Former mosque in Nafplio, Greece

The Agha Pasha Mosque (Τζαμί Αγά Πασά, from Ağa Paşa Camii), also commonly known as the Parliament House (Βουλευτικό), is a former mosque in the town of Nafplio, Peloponnese, in southern Greece, built by architect Antonios Rhigopoulos.

It was finished c. 18101820, during the second period of Ottoman rule in the town, and it briefly functioned as the first parliament building of the Provisional Administration of Greece, hence its common name. Today, no longer open to worship, it houses cultural events.

== Legend ==
According to local legend, the mosque was commissioned by a local Turkish agha who wanted to atone for a crime he had committed and salvage his soul. The tale goes that two Venetian men, descendants of a very rich family, came to Nafplio to find a treasure that their father had hidden at the time when the town was under Venetian rule. With the aid of a map they had, they traced the treasure in question in the house of the Turkish agha, but he decided to keep the treasure for himself, and thus he slew the two men. Later he felt remorse for his actions and so, using the gold from the treasure, he built the mosque which has ever since been known as the Aga Pasha Mosque. He never lived to see it completed, as he killed himself by jumping off a balcony.

== History ==
Given the absence of written sources and the multiple changes of use that have significantly altered the original design of the building, the exact date of construction of the mosque remains a mystery. The sources also differ as to the identify of the sponsor of the building. The so-called Agha Pasha could be identified in the Ottoman archives as Ragıb Pasha, provincial general (mirmiran), who resided in Nafplion and died around August 1820. The mosque would have been completed between 1818 and 1820, according to the plans of its architect, Antonios Rhigopoulos.

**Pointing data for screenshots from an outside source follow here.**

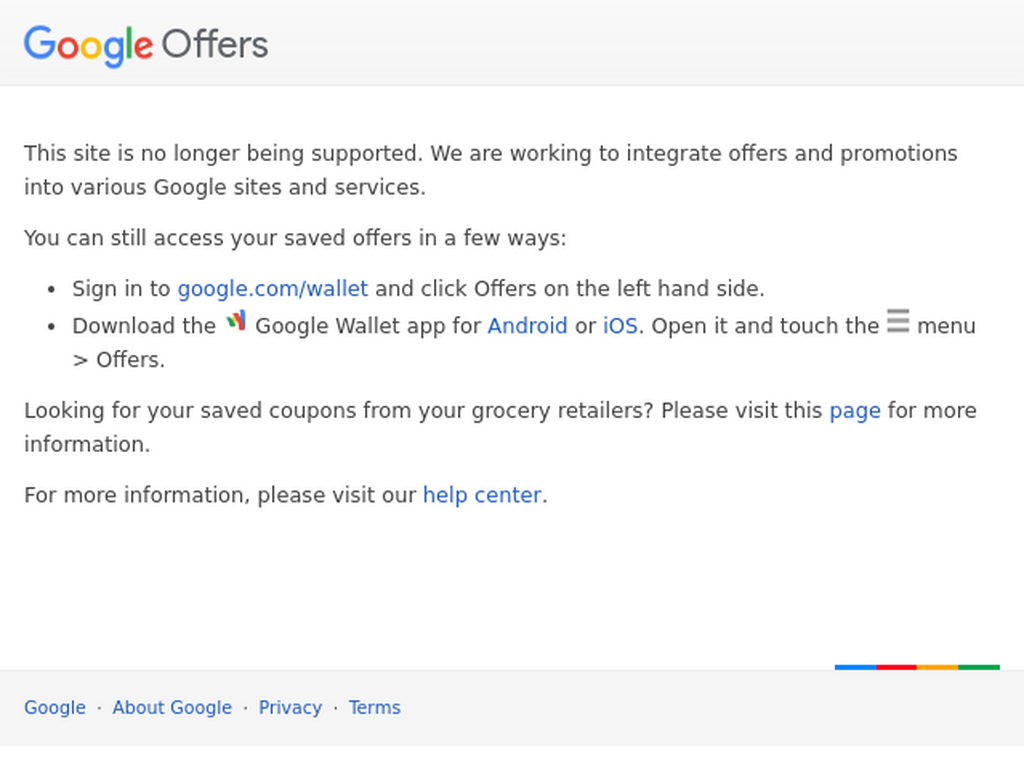Follow the grocery coupons "page" link
Screen dimensions: 1024x768
click(x=855, y=411)
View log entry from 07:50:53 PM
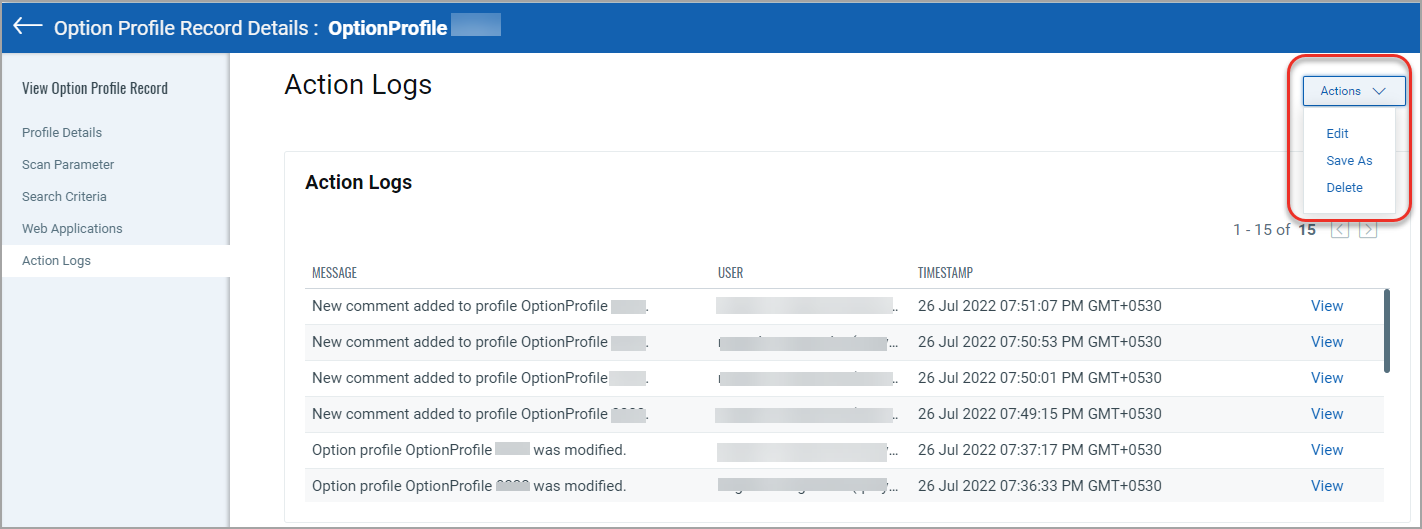Viewport: 1422px width, 529px height. click(x=1326, y=342)
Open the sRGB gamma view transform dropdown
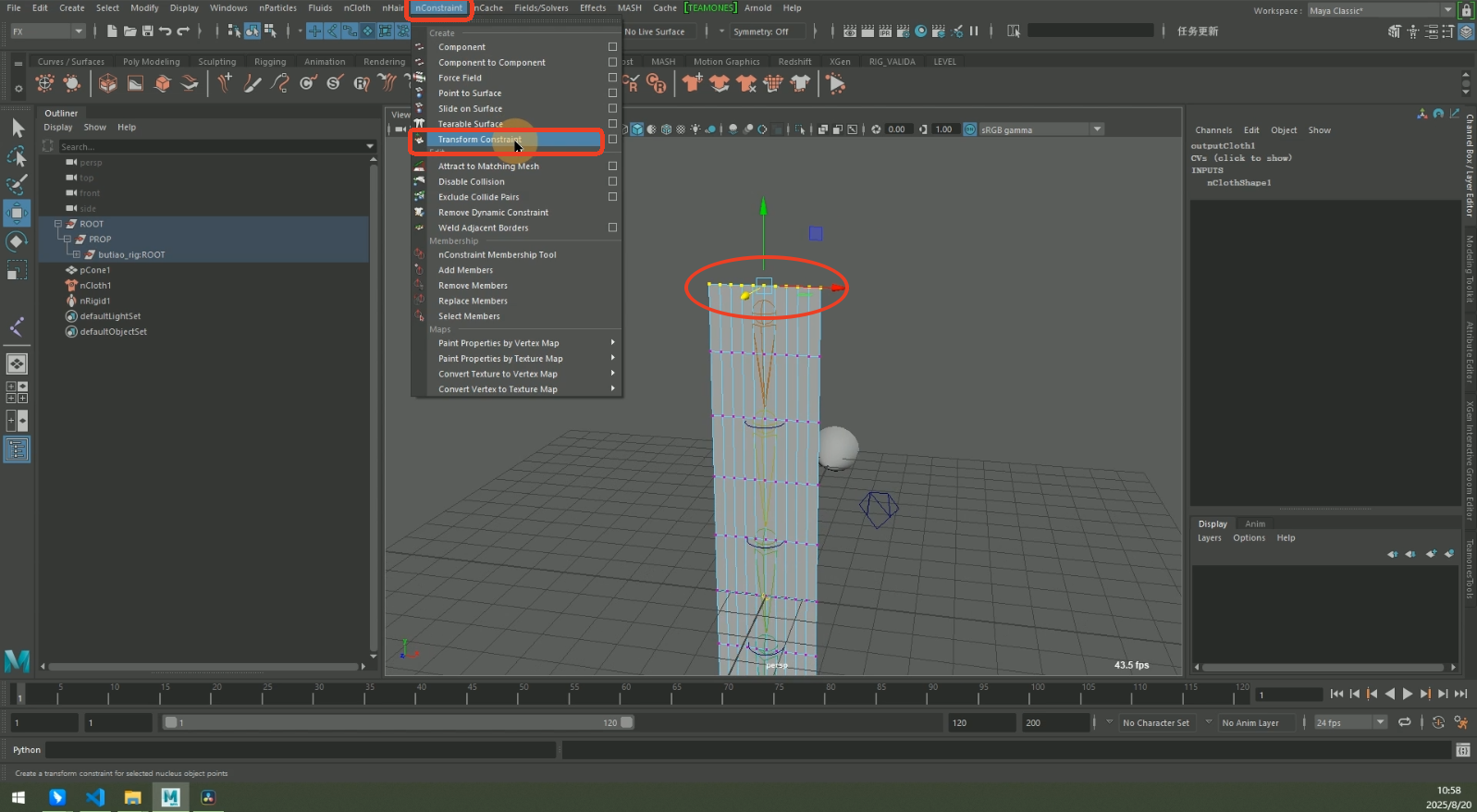The width and height of the screenshot is (1477, 812). pyautogui.click(x=1097, y=129)
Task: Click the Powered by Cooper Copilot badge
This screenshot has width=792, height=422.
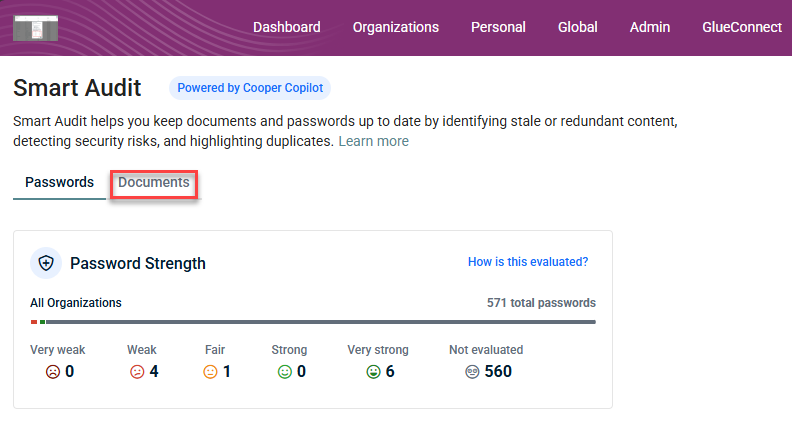Action: click(250, 88)
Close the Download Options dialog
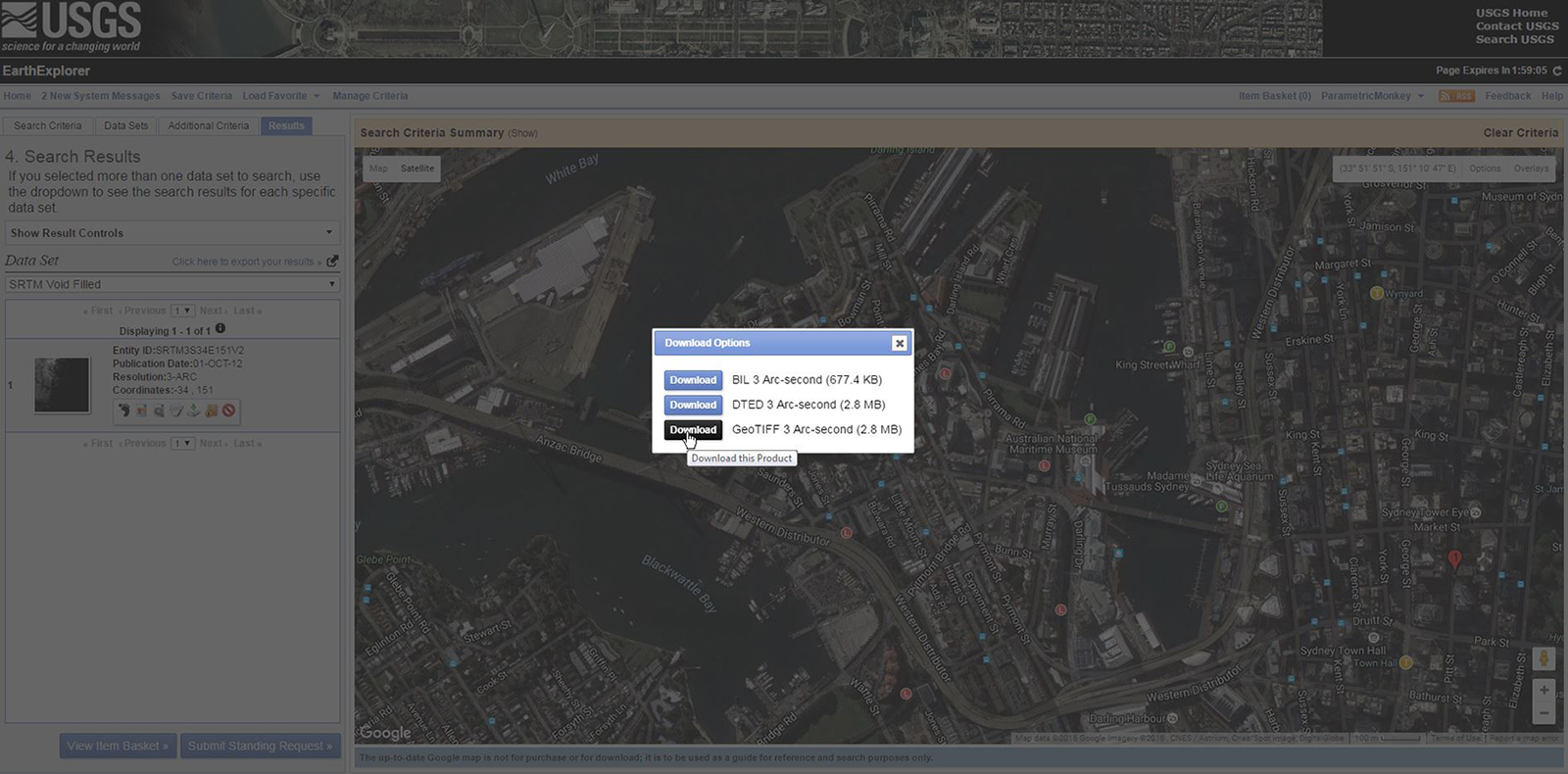This screenshot has height=774, width=1568. pyautogui.click(x=899, y=343)
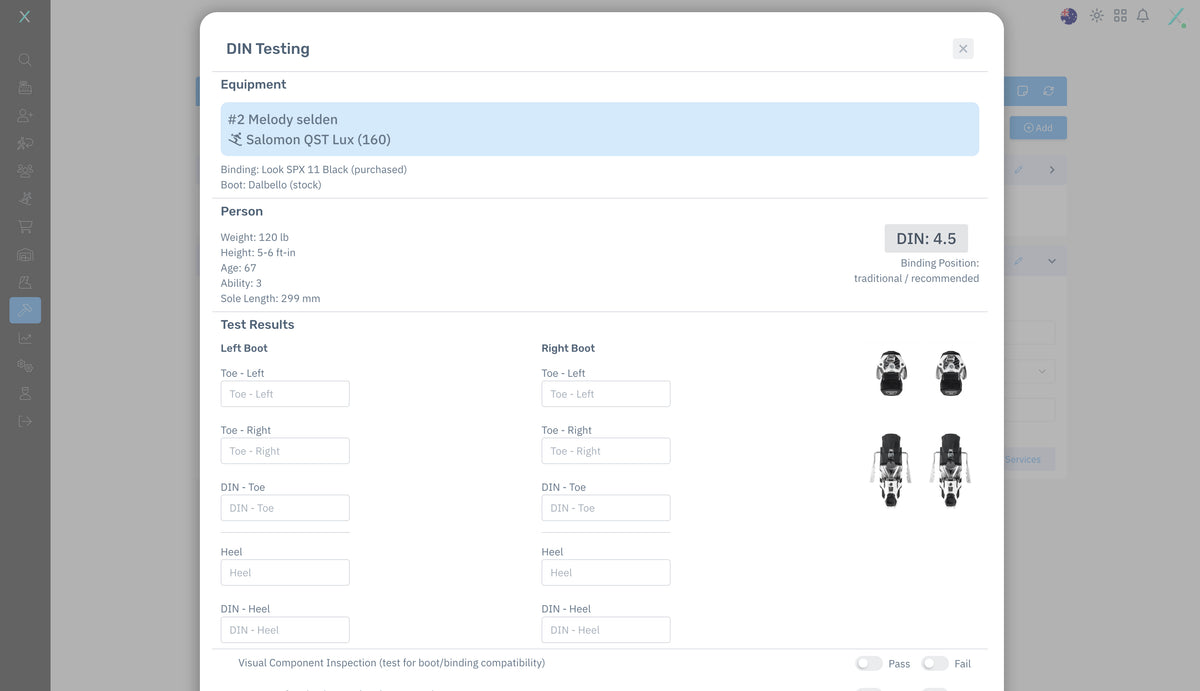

The archaeologist Semne Karouzou as well as the authors of the reference ministerial publication on Ottoman architecture in Greece, suggest a construction date between the end of the eighteenth century and the beginning of the nineteenth century. Other authors have instead suggested the earlier dates 1716 or 1730, although this view is considered outdated.

=== First Parliament of the Hellenic Republic ===
During the Greek War of Independence which broke out in 1821, and following the capture of the city by Greek forces in the following year, the new permanent national legislative body, called Parliamentary Corps (Βουλευτικόν Σώμα), decided to restore the ruined mosque in June 1824, so that it could serve as the seat of the assembly. The works were entrusted to the military engineer Theodoros Vallianos. A contract for an amount of 7,000 piastres was signed on March 12, 1825. The walls of the old mosque were plastered and whitewashed, while the covering of the domes and the openings were also renovated, as well as the interior, in particular the raised wooden floor which was traditionally reserved for women.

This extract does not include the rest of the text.